### Entries shown
◆ ◆ ◆ ◆

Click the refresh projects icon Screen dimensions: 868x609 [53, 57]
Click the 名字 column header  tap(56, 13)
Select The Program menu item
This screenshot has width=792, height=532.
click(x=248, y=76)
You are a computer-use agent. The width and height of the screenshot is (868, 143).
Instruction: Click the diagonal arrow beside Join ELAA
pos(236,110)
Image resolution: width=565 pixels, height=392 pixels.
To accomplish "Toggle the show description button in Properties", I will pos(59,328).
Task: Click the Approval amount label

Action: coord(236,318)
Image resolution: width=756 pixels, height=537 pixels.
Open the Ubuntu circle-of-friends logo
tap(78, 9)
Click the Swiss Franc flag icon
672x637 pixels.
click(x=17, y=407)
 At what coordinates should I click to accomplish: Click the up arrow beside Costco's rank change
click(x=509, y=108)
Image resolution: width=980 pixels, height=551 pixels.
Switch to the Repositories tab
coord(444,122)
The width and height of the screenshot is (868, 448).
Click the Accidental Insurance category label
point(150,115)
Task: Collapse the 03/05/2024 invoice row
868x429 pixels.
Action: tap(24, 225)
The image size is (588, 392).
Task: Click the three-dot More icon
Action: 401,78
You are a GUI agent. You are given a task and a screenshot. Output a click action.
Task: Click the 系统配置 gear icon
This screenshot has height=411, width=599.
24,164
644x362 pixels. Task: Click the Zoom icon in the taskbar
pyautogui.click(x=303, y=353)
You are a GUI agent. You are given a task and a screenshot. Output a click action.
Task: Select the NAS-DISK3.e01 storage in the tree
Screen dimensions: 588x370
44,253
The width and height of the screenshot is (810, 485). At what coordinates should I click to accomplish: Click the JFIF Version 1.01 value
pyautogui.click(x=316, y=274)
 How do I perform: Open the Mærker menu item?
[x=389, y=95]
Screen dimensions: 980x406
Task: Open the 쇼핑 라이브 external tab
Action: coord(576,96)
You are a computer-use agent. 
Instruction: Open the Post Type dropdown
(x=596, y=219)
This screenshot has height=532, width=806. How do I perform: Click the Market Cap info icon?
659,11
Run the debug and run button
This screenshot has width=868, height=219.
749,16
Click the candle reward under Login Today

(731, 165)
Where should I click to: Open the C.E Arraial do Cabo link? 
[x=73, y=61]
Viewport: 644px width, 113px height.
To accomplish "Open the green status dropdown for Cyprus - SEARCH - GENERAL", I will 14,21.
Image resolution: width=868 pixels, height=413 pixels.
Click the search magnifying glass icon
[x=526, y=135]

◆ ◆ ◆ ◆

### Exercise requirements
Return every line of the data above in which "computer" appears.

### Reply to the exercise
You are a computer-use agent. The width and height of the screenshot is (868, 143).
You are a computer-use agent. 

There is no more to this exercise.